JPS5852169B2 - automatic shift recording device - Google Patents

Description

DETAILED DESCRIPTION OF THE INVENTION The present invention provides an automatic shift recording device, in particular, a reference voltage obtained by subtracting a predetermined deviation voltage from the full scale voltage of the recorder body, and the output voltage of the attenuator is set to the full scale voltage of the recorder body. The output of the attenuator is input directly to the recorder body until the voltage is reached, and when the output voltage of the attenuator exceeds the full scale voltage of the recorder body, the voltage obtained by subtracting the reference voltage from the output voltage of the attenuator is recorded. The recording mechanism of the recorder is automatically shifted by inputting it to the recorder body, and when the output voltage of the attenuator becomes below the reference voltage, the output of the attenuator is input directly to the recorder body to shift the recording mechanism of the recorder automatically. This invention relates to an automatic shift recording device which includes a switch circuit having hysteresis to return the shift to the original state, and allows a recording mechanism to automatically shift and record within the same measurement range by switching the switch circuit. It is something.
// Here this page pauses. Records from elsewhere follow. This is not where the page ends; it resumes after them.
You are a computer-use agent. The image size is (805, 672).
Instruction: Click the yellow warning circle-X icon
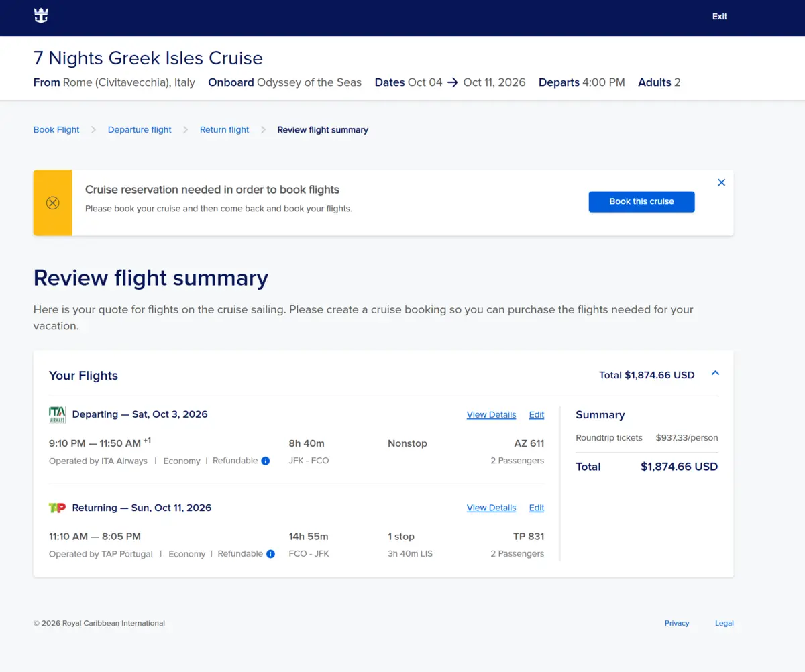[x=53, y=203]
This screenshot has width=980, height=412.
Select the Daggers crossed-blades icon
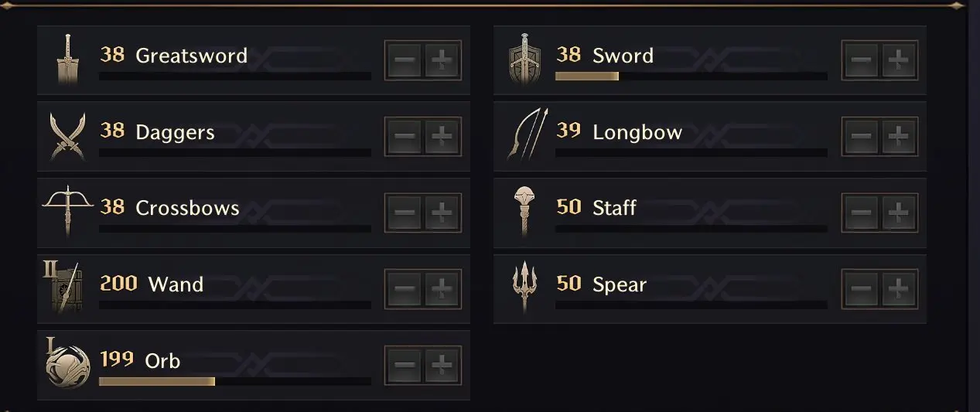(x=67, y=136)
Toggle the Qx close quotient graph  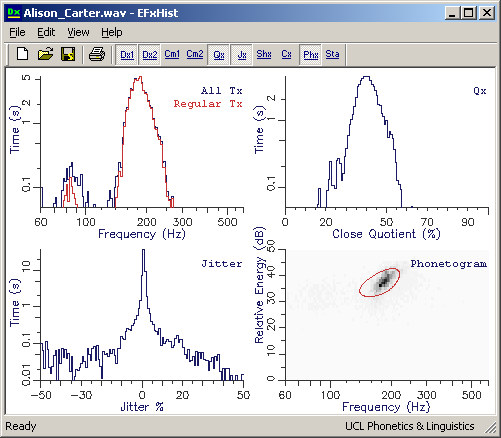(x=219, y=54)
Conventionally, this type of recording device selects an appropriate measurement range depending on the magnitude of the measurement signal voltage and performs measurements, but when the measurement signal voltage exceeds the measurement range, the measurement range is switched and the measurement range is expanded. It is common to continue the route.

If you change the measurement range during measurement and expand the measurement range in this way, the recording of the measurement signal voltage recorded on the recording paper will shrink, resulting in a decrease in reading accuracy.Also, changing the measurement range midway through the measurement will reduce the measurement signal voltage record recorded on the recording paper. This also has the disadvantage of causing confusion when reading the recording paper.

Also, when a measurement signal voltage higher than the measurement range is input,
There are recorders that shift the recording mechanism of the recorder by subtracting the full-scale voltage of the measurement range from the measurement signal voltage, and then continue recording, but this type of recorder simply subtracts the full-scale voltage of the measurement range from the measurement signal voltage. Therefore, if measurement signal voltages near the full-scale voltage of the measurement range are input frequently, for example, as shown in Figure 1, if measurement signal voltages from A to 2 are input, the voltage will change from A to E accordingly. , from he to mouth, from ha to tohe, and from chi to two, which have the disadvantage of causing bunching.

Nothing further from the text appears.